§ **What you are asked to do**:
Each line from the opening of the listing below through the line that contains "Task: Click the 28.82GB size cell" is to be output exactly as written.

-.-.-

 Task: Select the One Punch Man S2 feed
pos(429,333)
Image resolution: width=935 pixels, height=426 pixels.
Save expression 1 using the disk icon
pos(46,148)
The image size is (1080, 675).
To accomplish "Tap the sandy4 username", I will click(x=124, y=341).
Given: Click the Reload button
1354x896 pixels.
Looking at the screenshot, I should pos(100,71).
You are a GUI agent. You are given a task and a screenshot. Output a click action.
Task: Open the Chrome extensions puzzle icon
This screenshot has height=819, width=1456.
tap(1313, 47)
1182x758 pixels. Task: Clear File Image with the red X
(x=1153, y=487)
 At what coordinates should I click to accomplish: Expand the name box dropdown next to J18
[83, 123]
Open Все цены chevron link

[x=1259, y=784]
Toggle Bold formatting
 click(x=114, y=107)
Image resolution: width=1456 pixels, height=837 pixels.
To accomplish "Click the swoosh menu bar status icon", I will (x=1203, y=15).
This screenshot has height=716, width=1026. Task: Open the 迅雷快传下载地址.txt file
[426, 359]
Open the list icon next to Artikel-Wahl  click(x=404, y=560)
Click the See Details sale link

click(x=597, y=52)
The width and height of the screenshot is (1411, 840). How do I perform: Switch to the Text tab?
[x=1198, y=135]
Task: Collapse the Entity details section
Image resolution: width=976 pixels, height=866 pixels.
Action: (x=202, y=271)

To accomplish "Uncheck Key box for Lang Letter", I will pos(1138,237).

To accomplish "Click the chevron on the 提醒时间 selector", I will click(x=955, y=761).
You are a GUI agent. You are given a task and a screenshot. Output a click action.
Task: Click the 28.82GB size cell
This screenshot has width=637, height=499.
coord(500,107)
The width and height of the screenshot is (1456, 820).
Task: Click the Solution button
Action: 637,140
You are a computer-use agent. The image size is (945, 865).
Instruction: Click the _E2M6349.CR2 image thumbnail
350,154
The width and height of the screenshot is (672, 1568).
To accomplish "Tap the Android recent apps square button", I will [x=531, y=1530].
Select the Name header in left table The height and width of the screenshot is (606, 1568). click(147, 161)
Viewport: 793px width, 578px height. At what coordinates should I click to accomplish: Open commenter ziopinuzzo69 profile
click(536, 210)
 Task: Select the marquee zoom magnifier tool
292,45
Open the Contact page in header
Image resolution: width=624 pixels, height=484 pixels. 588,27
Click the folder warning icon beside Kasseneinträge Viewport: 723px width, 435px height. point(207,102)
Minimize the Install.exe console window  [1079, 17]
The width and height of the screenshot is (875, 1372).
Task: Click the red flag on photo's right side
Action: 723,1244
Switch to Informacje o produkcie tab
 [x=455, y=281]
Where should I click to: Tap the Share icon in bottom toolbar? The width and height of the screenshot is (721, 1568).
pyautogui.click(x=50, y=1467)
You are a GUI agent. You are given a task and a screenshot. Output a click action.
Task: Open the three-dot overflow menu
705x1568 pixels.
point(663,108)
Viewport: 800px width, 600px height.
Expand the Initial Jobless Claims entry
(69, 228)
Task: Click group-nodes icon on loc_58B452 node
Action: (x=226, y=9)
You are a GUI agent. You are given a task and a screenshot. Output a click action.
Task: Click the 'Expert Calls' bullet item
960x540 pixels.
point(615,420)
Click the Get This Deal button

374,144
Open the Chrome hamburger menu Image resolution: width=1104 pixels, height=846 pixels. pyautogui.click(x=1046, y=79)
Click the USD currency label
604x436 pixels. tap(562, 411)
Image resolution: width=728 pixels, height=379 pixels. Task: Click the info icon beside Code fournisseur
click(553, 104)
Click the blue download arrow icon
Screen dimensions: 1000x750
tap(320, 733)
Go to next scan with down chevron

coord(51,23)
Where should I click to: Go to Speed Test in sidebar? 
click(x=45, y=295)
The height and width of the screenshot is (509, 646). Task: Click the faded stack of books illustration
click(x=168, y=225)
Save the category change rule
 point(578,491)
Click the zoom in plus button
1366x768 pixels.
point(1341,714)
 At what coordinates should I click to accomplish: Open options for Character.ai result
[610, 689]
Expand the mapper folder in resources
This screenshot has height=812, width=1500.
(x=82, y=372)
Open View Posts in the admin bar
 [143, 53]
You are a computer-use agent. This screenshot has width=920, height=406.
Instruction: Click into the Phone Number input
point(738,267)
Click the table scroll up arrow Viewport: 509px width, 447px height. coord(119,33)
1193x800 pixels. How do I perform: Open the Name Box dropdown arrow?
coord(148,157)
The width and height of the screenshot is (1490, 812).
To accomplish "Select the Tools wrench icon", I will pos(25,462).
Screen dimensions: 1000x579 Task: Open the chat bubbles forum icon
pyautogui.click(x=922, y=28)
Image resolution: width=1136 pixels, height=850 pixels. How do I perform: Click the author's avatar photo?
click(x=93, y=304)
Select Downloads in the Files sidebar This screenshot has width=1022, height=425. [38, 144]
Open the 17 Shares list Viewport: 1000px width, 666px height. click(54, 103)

-.-.-

§ **Result below**:
 Task: Select the One Punch Man S2 feed
pos(429,333)
Image resolution: width=935 pixels, height=426 pixels.
Save expression 1 using the disk icon
pos(46,148)
The image size is (1080, 675).
To accomplish "Tap the sandy4 username", I will click(x=124, y=341).
Given: Click the Reload button
1354x896 pixels.
Looking at the screenshot, I should pos(100,71).
You are a GUI agent. You are given a task and a screenshot. Output a click action.
Task: Open the Chrome extensions puzzle icon
This screenshot has height=819, width=1456.
tap(1313, 47)
1182x758 pixels. Task: Clear File Image with the red X
(x=1153, y=487)
 At what coordinates should I click to accomplish: Expand the name box dropdown next to J18
[83, 123]
Open Все цены chevron link

[x=1259, y=784]
Toggle Bold formatting
 click(x=114, y=107)
Image resolution: width=1456 pixels, height=837 pixels.
To accomplish "Click the swoosh menu bar status icon", I will (x=1203, y=15).
This screenshot has height=716, width=1026. Task: Open the 迅雷快传下载地址.txt file
[426, 359]
Open the list icon next to Artikel-Wahl  click(x=404, y=560)
Click the See Details sale link

click(x=597, y=52)
The width and height of the screenshot is (1411, 840). How do I perform: Switch to the Text tab?
[x=1198, y=135]
Task: Collapse the Entity details section
Image resolution: width=976 pixels, height=866 pixels.
Action: (x=202, y=271)

To accomplish "Uncheck Key box for Lang Letter", I will pos(1138,237).

To accomplish "Click the chevron on the 提醒时间 selector", I will click(x=955, y=761).
You are a GUI agent. You are given a task and a screenshot. Output a click action.
Task: Click the 28.82GB size cell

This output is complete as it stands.